18 novembro 2009

Autodefesa Intelectual

“O verdadeiro pensador crítico admite o que pouca gente está disposta a reconhecer: que não deveríamos confiar comumente em nossas percepções e memória”. (James E. Alcock)

Diariamente, lemos e ouvimos os noticiários dos jornais. As notícias pululam velozmente. Conforme for a aceitação do público, elas continuam na mídia; depois de algum tempo, caem no esquecimento. Por detrás de uma informação, há o interesse político e o da mídia de um modo geral, de sorte que a verdade nem sempre está à vista. Normand Baillargeon, em seu livro Pensamento Crítico: Um Curso Completo de Autodefesa Intelectual, discorre sobre este assunto.
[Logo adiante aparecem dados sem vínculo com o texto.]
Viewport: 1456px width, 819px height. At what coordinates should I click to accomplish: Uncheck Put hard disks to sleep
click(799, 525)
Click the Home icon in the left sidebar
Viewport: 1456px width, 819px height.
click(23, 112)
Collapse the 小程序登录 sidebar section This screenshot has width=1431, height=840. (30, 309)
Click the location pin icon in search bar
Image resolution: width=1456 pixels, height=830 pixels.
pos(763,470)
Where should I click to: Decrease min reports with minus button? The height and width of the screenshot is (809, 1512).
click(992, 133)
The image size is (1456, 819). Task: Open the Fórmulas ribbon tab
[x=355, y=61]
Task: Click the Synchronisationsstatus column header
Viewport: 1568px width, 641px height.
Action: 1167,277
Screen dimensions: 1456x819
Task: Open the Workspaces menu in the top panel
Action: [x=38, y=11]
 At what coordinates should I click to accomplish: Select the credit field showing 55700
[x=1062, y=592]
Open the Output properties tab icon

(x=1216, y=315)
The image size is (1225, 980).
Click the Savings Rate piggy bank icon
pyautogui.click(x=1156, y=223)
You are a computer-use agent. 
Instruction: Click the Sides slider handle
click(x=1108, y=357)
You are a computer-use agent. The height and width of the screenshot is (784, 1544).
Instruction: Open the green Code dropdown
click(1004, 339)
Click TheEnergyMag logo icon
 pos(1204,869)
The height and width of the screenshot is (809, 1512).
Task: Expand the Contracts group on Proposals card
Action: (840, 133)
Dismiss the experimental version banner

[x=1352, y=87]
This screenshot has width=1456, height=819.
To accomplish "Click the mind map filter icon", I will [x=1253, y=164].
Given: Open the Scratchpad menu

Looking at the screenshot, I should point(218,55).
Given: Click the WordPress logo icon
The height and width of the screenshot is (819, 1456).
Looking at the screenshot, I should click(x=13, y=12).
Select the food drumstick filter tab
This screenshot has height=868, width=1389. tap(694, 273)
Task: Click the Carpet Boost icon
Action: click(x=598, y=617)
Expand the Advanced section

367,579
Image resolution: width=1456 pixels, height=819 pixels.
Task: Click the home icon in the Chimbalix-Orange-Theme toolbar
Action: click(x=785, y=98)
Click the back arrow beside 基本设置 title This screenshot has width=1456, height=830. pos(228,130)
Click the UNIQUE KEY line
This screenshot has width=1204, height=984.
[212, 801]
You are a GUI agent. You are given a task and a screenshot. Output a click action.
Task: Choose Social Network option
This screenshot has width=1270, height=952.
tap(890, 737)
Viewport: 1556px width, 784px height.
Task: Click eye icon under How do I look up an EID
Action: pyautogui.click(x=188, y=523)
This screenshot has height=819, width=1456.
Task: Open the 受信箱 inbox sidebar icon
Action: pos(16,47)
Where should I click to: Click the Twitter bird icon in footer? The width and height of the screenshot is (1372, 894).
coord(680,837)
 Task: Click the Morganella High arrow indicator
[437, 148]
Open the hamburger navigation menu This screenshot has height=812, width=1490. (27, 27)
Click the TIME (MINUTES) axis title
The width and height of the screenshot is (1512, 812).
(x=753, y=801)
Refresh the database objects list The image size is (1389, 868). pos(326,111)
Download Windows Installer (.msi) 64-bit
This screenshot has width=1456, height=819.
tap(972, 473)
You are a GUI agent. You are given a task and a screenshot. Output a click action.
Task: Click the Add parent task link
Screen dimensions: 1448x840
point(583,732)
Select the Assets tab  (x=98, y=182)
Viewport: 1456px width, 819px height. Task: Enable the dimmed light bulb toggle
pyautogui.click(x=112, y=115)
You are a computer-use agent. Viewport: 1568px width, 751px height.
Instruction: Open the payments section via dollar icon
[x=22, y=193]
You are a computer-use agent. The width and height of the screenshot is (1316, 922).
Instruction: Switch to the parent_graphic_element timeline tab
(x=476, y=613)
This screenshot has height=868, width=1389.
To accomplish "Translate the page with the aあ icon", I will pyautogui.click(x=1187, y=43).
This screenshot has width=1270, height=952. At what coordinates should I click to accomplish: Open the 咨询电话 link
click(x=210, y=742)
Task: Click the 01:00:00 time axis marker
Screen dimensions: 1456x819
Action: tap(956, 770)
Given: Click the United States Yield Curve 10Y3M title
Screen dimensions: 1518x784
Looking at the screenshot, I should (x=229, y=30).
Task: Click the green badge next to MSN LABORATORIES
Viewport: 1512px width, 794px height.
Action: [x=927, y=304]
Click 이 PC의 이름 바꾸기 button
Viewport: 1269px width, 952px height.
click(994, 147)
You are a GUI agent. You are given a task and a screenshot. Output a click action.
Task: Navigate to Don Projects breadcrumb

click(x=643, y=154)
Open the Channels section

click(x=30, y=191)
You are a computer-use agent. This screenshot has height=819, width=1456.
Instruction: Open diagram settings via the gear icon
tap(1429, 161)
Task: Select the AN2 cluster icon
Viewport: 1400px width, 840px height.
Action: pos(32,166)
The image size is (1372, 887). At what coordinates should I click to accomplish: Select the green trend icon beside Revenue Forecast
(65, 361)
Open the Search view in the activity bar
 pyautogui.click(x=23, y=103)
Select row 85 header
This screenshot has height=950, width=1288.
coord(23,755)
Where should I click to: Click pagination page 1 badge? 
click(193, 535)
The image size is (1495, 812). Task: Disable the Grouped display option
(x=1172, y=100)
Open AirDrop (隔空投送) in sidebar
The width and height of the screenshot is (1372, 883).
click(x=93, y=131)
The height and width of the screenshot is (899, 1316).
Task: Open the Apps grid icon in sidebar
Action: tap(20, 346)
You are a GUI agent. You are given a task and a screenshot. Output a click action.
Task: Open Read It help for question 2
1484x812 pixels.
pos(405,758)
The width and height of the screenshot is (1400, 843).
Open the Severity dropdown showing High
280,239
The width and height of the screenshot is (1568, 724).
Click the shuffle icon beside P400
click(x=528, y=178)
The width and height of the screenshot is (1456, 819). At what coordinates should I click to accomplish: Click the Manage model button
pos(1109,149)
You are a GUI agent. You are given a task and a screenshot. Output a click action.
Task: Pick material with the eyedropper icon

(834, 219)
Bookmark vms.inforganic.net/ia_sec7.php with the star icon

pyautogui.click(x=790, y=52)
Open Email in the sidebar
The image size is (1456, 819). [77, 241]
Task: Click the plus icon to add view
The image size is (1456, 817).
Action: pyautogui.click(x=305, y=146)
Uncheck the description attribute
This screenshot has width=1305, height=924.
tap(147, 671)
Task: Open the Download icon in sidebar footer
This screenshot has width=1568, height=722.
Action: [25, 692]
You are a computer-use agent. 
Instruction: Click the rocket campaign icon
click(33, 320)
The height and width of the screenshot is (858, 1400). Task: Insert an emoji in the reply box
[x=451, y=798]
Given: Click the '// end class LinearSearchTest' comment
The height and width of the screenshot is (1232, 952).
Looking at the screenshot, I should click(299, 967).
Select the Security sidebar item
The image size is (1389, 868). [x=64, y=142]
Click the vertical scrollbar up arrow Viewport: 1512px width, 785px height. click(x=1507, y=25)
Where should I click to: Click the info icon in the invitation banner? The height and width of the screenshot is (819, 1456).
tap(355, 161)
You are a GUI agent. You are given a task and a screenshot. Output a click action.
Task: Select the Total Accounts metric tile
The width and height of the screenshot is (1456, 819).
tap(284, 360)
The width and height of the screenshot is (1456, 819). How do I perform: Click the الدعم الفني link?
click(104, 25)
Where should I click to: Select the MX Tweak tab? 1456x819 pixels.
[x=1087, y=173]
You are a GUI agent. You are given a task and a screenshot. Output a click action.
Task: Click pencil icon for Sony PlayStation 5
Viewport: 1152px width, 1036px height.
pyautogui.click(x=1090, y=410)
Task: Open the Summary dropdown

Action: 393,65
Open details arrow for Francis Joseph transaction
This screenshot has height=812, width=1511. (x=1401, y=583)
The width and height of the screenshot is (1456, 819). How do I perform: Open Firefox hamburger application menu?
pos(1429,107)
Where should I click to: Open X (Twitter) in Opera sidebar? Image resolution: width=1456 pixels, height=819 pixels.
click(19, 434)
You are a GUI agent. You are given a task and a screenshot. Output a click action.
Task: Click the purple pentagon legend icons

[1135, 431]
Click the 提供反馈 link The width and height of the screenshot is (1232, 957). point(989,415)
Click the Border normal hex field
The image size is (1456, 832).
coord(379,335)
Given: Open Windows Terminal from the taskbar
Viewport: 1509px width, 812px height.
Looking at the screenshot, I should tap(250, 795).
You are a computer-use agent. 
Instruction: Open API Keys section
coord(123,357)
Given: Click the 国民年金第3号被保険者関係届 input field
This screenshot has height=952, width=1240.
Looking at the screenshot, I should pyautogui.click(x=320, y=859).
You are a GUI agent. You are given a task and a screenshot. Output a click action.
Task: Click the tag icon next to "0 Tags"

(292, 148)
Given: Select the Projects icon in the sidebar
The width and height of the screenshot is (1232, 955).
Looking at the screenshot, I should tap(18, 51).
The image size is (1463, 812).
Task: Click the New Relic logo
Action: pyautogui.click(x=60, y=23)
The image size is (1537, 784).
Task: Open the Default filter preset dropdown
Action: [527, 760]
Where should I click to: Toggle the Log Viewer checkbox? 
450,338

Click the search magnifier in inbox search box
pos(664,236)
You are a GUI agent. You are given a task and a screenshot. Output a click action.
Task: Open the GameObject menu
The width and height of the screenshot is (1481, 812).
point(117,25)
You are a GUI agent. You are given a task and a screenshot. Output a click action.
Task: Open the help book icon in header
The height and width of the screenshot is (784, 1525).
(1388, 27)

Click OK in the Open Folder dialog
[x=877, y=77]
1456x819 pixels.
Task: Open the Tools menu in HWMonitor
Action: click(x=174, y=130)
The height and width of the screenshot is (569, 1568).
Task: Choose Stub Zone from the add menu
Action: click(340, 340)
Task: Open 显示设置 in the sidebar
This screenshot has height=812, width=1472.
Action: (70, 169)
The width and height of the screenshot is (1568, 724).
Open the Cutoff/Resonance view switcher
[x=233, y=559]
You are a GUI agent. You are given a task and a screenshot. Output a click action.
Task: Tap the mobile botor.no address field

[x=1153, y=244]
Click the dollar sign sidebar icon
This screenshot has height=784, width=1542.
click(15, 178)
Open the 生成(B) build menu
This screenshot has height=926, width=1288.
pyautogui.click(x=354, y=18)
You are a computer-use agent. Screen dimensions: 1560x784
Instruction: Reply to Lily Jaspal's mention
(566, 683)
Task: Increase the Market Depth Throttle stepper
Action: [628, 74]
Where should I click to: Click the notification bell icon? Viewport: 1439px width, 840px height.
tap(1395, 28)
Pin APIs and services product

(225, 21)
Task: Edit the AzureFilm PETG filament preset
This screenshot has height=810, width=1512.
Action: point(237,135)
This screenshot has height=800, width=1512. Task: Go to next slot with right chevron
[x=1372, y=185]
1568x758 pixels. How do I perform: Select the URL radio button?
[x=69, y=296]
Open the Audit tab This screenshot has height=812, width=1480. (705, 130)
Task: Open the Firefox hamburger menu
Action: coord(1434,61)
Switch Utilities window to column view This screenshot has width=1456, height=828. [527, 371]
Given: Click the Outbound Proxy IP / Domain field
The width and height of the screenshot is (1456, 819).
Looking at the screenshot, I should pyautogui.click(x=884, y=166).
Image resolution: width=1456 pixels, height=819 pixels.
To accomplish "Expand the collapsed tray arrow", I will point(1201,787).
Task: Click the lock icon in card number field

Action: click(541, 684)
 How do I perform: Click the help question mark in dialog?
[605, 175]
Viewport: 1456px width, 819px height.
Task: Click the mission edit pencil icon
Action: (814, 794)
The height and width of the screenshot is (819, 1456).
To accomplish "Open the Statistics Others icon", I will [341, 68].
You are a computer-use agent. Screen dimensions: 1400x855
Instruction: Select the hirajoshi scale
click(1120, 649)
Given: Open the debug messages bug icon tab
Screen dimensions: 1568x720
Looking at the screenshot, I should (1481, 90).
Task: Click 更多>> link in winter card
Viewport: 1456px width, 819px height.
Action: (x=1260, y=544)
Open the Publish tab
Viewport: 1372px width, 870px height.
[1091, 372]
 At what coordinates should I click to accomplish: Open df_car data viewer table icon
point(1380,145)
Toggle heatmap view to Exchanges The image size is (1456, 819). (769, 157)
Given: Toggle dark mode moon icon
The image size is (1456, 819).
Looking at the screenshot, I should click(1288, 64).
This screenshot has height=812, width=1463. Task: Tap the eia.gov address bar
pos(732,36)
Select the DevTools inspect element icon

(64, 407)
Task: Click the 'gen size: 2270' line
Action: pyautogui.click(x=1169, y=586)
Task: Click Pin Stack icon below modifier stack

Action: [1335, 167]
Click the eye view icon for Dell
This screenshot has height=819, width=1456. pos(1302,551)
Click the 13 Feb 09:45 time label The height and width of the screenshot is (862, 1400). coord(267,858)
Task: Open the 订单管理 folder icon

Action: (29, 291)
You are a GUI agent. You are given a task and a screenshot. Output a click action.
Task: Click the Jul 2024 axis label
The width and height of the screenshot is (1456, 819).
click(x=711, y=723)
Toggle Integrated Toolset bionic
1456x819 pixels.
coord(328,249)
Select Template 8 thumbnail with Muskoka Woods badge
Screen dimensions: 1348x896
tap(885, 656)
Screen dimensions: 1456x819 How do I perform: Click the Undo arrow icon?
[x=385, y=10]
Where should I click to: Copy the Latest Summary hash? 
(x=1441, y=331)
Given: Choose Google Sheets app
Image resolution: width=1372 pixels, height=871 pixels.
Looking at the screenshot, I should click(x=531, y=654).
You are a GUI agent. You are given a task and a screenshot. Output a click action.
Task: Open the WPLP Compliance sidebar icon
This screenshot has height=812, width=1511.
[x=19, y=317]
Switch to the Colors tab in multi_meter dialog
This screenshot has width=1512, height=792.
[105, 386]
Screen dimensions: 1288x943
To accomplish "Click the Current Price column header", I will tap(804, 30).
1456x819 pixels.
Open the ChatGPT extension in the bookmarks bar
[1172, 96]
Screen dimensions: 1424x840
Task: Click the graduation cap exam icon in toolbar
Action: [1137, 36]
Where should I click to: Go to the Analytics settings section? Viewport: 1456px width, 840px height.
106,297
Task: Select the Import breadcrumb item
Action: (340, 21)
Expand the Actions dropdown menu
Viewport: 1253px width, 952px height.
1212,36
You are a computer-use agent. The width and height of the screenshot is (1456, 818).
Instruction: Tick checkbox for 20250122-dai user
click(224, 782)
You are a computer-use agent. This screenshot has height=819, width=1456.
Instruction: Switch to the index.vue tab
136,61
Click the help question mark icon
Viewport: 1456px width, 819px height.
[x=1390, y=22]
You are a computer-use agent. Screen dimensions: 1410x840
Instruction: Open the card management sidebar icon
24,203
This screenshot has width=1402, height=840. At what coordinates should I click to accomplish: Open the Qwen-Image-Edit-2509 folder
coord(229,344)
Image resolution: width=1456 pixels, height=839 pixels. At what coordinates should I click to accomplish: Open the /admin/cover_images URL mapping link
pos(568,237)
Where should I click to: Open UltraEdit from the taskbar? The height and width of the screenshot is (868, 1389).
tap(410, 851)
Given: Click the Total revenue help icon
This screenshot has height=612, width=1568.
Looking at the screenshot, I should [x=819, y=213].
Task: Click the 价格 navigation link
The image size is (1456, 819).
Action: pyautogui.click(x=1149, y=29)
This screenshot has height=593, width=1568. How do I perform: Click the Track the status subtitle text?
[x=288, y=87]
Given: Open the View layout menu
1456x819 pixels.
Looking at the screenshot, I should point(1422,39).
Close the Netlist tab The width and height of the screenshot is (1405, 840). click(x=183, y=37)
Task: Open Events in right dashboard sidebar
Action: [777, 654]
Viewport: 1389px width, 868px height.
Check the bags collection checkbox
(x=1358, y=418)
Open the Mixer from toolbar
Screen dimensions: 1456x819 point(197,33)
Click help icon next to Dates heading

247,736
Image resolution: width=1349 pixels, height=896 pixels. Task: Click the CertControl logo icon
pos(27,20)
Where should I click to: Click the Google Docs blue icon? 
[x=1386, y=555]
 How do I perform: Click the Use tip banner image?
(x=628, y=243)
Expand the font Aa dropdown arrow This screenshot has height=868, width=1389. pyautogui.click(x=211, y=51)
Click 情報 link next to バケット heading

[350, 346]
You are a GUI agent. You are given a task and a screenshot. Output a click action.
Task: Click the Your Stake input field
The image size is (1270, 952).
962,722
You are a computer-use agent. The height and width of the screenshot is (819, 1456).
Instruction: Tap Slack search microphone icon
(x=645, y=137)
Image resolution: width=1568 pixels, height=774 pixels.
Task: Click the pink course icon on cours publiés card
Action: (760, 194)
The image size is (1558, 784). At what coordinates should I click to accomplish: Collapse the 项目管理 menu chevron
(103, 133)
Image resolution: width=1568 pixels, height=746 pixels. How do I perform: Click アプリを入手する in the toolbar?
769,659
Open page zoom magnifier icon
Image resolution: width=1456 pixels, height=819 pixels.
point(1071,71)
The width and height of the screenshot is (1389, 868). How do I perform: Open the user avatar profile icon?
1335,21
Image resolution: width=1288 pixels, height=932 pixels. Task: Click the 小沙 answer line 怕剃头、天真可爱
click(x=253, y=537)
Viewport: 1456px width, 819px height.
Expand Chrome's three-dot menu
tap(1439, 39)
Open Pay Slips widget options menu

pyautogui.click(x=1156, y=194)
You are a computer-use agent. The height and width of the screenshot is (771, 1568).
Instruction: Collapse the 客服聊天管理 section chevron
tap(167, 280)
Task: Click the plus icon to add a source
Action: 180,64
Joseph Goebbels, ministro nazista de Informação e Propaganda do governo do III Reich, disse: “À custa de repetições e da ajuda de um bom conhecimento do psiquismo das pessoas envolvidas, deveria ser possível provar que um quadrado é de fato um círculo. Porque afinal o que são “círculo” e “quadrado”? Simples palavras e as palavras podem ser usadas até tornarem irreconhecíveis as ideias que veiculam”.

Para fazer uma crítica, não basta pegar a definição dada pelo dicionário, pois o dicionário fornece convenções de uma sociedade relativas ao uso das palavras, convenções explicitadas com o uso de sinônimos. A etimologia da palavra também não ajuda muito, pois o seu significado muda com o tempo. Importa mais procurar uma definição conceitual.

Os números e os gráficos também podem deformar a verdade; basta apresentá-los segundo um dado interesse. Observe a frase de Benjamin Dereca: “Existem três tipos de pessoas: as que sabem contar e as que não sabem”. Qual o enigma dessa frase? Benjamin Dereca está querendo nos mostrar que alguém não sabe contar, pois começa afirmando que há três tipos de pessoas, mas só cita dois.

Argumentar não é discutir. Discussão envolve opiniões. Argumentar é buscar a lógica da verdade.

Fonte de Consulta

BAILLARGEON, Normand. Pensamento Crítico: Um Curso Completo de Autodefesa Intelectual. Tradução de Patrícia Sá. Rio de Janeiro: Elsevier, 2007.